Records for this task section start

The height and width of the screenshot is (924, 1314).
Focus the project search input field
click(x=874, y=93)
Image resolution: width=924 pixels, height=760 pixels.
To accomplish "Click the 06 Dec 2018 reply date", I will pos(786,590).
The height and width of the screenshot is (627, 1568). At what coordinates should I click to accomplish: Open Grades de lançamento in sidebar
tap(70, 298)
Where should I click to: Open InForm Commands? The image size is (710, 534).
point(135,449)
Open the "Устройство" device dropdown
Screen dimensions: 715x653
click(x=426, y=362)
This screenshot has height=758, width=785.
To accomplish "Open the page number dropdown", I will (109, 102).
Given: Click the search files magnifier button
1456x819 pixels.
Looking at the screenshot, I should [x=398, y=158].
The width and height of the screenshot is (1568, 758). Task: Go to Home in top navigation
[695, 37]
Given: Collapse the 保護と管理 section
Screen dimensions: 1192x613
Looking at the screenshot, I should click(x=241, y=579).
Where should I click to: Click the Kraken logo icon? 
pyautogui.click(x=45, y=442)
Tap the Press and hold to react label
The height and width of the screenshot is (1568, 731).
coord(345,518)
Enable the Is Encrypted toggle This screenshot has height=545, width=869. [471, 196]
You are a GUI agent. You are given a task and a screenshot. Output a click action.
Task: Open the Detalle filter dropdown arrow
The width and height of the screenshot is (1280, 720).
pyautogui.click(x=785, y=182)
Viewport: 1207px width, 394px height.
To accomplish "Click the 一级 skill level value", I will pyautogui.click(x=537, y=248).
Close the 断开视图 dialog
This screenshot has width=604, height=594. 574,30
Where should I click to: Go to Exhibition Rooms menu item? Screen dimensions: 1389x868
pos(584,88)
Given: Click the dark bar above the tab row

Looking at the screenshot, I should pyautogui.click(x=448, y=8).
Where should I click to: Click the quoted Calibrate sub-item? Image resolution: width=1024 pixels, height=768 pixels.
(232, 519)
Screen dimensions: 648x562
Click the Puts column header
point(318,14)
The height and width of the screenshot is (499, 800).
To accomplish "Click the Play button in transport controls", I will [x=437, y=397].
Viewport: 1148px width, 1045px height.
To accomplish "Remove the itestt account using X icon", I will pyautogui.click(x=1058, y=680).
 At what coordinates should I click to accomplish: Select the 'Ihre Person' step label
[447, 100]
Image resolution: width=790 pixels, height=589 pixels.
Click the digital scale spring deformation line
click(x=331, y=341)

Records for this task section end

• [Task prompt] Taking the entries above, write out exactly each line from the one holding "Screen dimensions: 648x562" to the one holding "Image resolution: width=790", both included, and stop there.

• [Exercise solution]
Screen dimensions: 648x562
Click the Puts column header
point(318,14)
The height and width of the screenshot is (499, 800).
To accomplish "Click the Play button in transport controls", I will [x=437, y=397].
Viewport: 1148px width, 1045px height.
To accomplish "Remove the itestt account using X icon", I will pyautogui.click(x=1058, y=680).
 At what coordinates should I click to accomplish: Select the 'Ihre Person' step label
[447, 100]
Image resolution: width=790 pixels, height=589 pixels.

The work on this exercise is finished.